No pRon til 50. Day 21: Age 37.584

 Rough, rough rough... Oh it's been a rough few days. I couldn't get myself to do anything I needed to do... I feel and look old in the mornings. I don't want to live the life I'm living, being the person I am.


If familiarity breeds contempt, then isolation must needs breed self-contempt. Ragged man that I am; room always a mess and crawling with ants, I can't make head or tails of my destiny sometimes. 

Then some CEO turns up on TV and pours gasoline on the fire: "50 percent of jobs will go to AI in the next 24 months" or something like that.
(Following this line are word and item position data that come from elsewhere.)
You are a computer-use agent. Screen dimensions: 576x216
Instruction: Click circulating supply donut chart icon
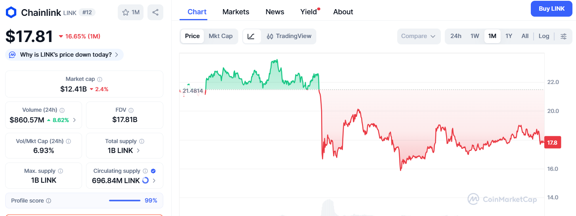coord(145,181)
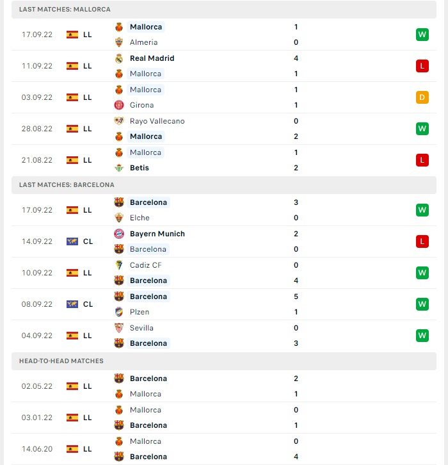Image resolution: width=448 pixels, height=465 pixels.
Task: Click the Rayo Vallecano crest icon
Action: [x=119, y=121]
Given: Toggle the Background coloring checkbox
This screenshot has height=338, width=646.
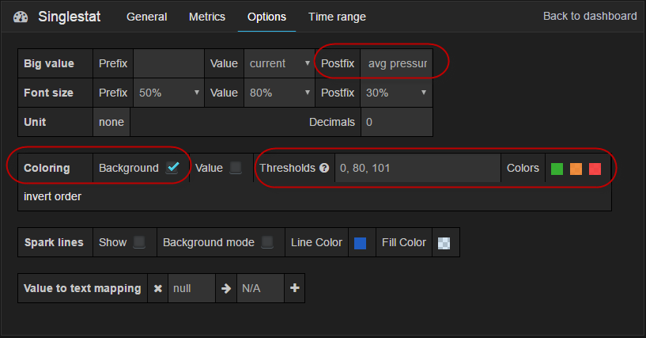Looking at the screenshot, I should (x=172, y=168).
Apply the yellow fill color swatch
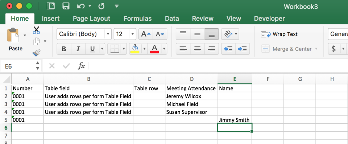Screen dimensions: 348x144 (x=135, y=49)
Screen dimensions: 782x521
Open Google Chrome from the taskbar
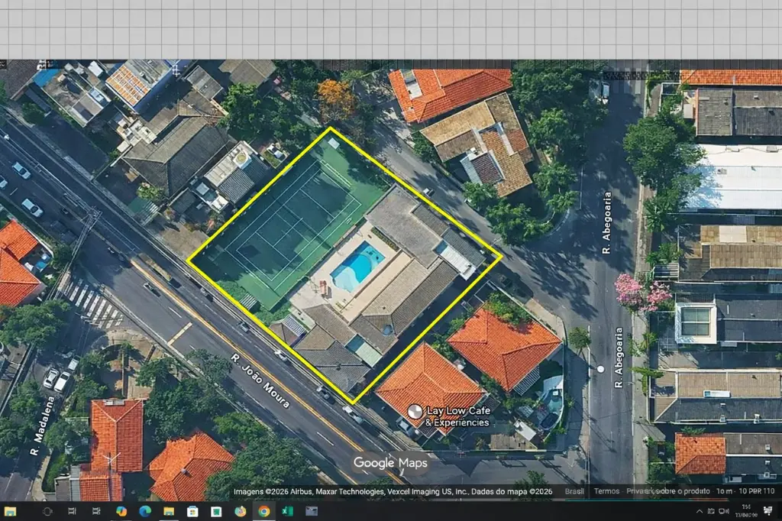point(263,511)
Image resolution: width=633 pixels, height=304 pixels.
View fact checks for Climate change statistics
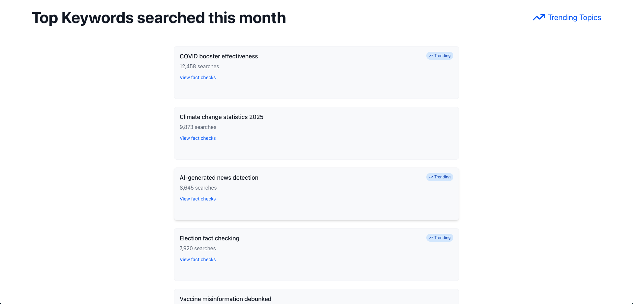coord(197,138)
Then I take it for granted that because I'm studying for a future role as a tech engineer, my present job doesn't matter; and then that all goes awry. One student, accustomed to twisting my arms during lessons, makes me play games and then the mother comes and looks in the window and we're always playing games. Then she opens the door and gives the student a good talking to. How must I feel about these things? 

All the while my health is suffering because I need 4 hours of exercise to keep afloat. And the rich keep coming; and their brats keep coming. And I can't stand these little piss-ant know-it-alls. God help me!!!

Last night a terrifying dream about my ex and my feeling that it was all just a misunderstanding and that I needed to tell her this. When I woke up and thought about it and realized "Oh no, that's just insane. She's with another guy now anyway."